Optimising anti-seizure medication timing using a dynamic network model of seizure rhythms

Jake Ahern^1*John Robert Terry^2,3

• ¹University of Birmingham, Birmingham, United Kingdom
• ²University of Plymouth, Plymouth, United Kingdom
• ³Neuronostics Ltd, Bristol, United Kingdom

Epileptic seizures and interictal discharges exhibit robust circadian and multidien rhythms, yet the interaction between these biological cycles and anti-seizure medication (ASM) pharmacology remains poorly understood. Here, we present a dynamical network model that integrates rhythmic fluctuations in cortical excitability with pharmacokinetic properties of common ASMs to explore how treatment timing influences efficacy. The framework embeds a slow, rhythm-generating process directly within the governing equations, allowing seizure-like dynamics to emerge endogenously. We simulated ASMs with a range of distinct half-lives under single-daily and twice-daily dosing schedules. For the short half-life ASM, efficacy depended strongly on the phase of administration, with doses delivered approximately six hours before the peak in seizure likelihood achieving up to 20% greater reduction in epileptiform discharges than suboptimal phases.
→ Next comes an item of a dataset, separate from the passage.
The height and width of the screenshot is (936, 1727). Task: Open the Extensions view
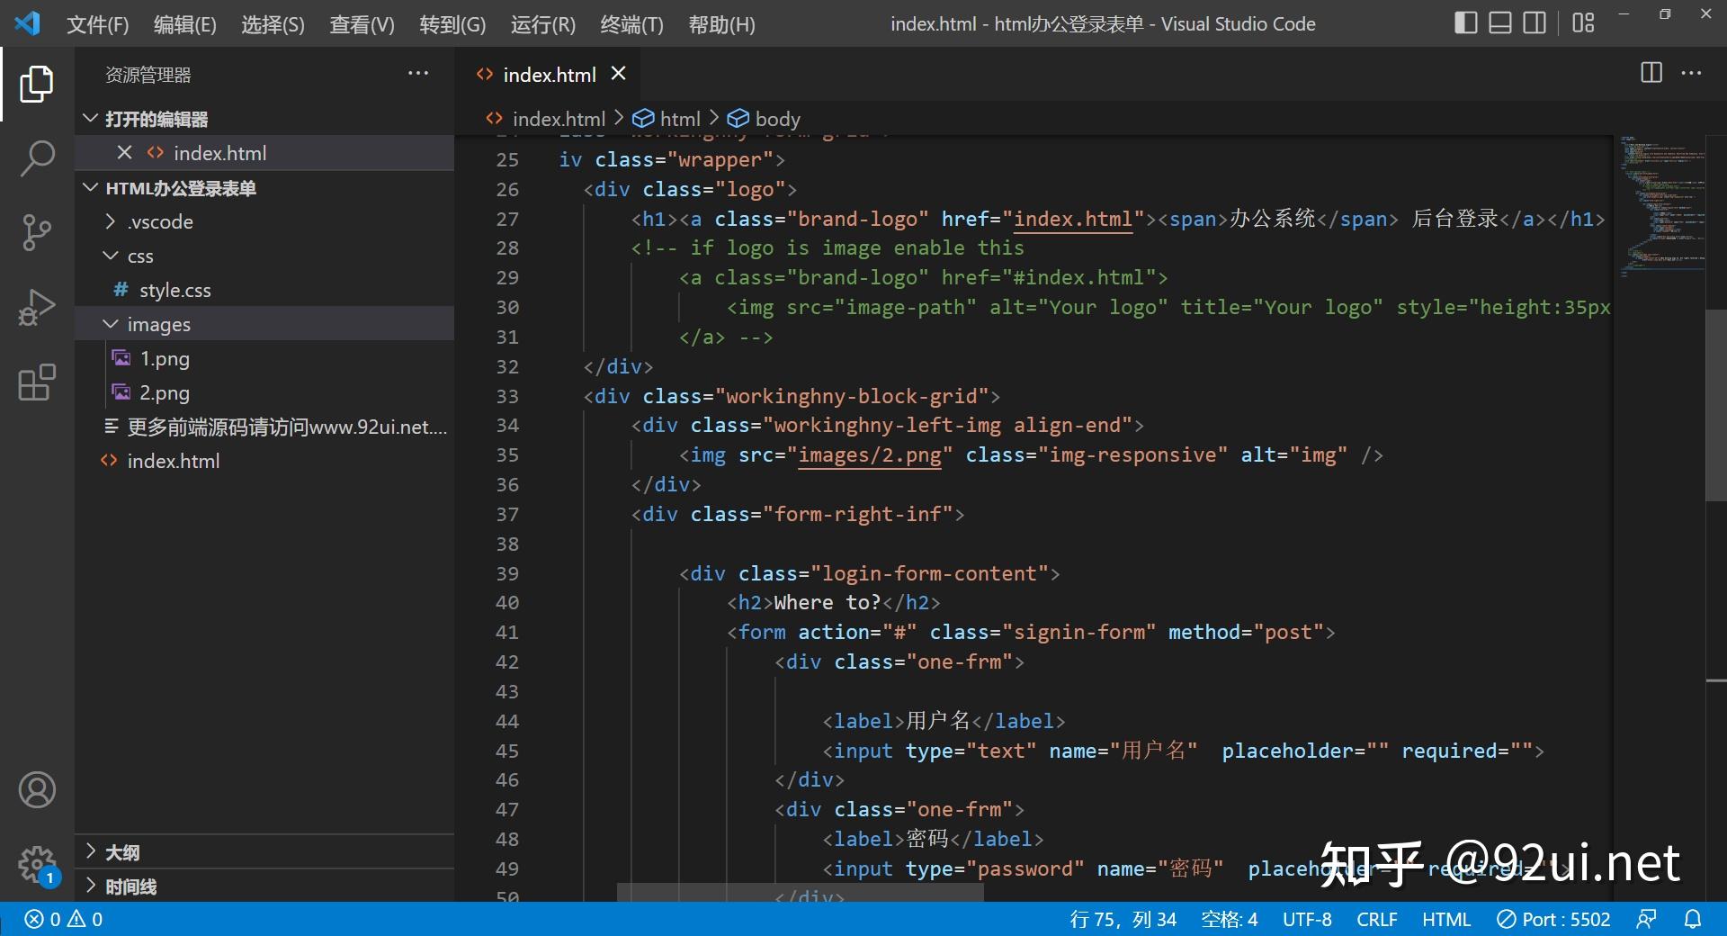(x=37, y=383)
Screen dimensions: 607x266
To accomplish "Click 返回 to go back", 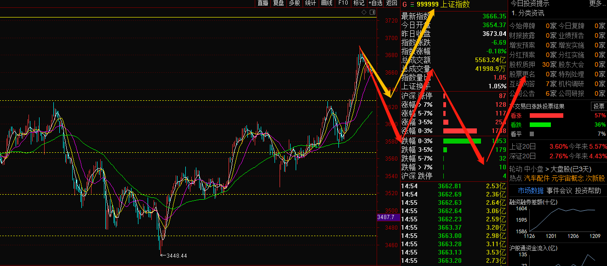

In contrast, phase dependence was minimal for slower half-life drugs due to their slower elimination and flatter concentration profiles. These findings suggest that short half-life ASMs could benefit most from chronotherapeutic timing. Our framework unifies seizure dynamics, biological rhythms, and ASM pharmacology within a single model, offering a mechanistic tool to explore patient-specific optimization of treatment timing. This work establishes a foundation for translating chronotherapy into epilepsy care and provides a conceptual bridge between computational neuroscience and clinical pharmacology.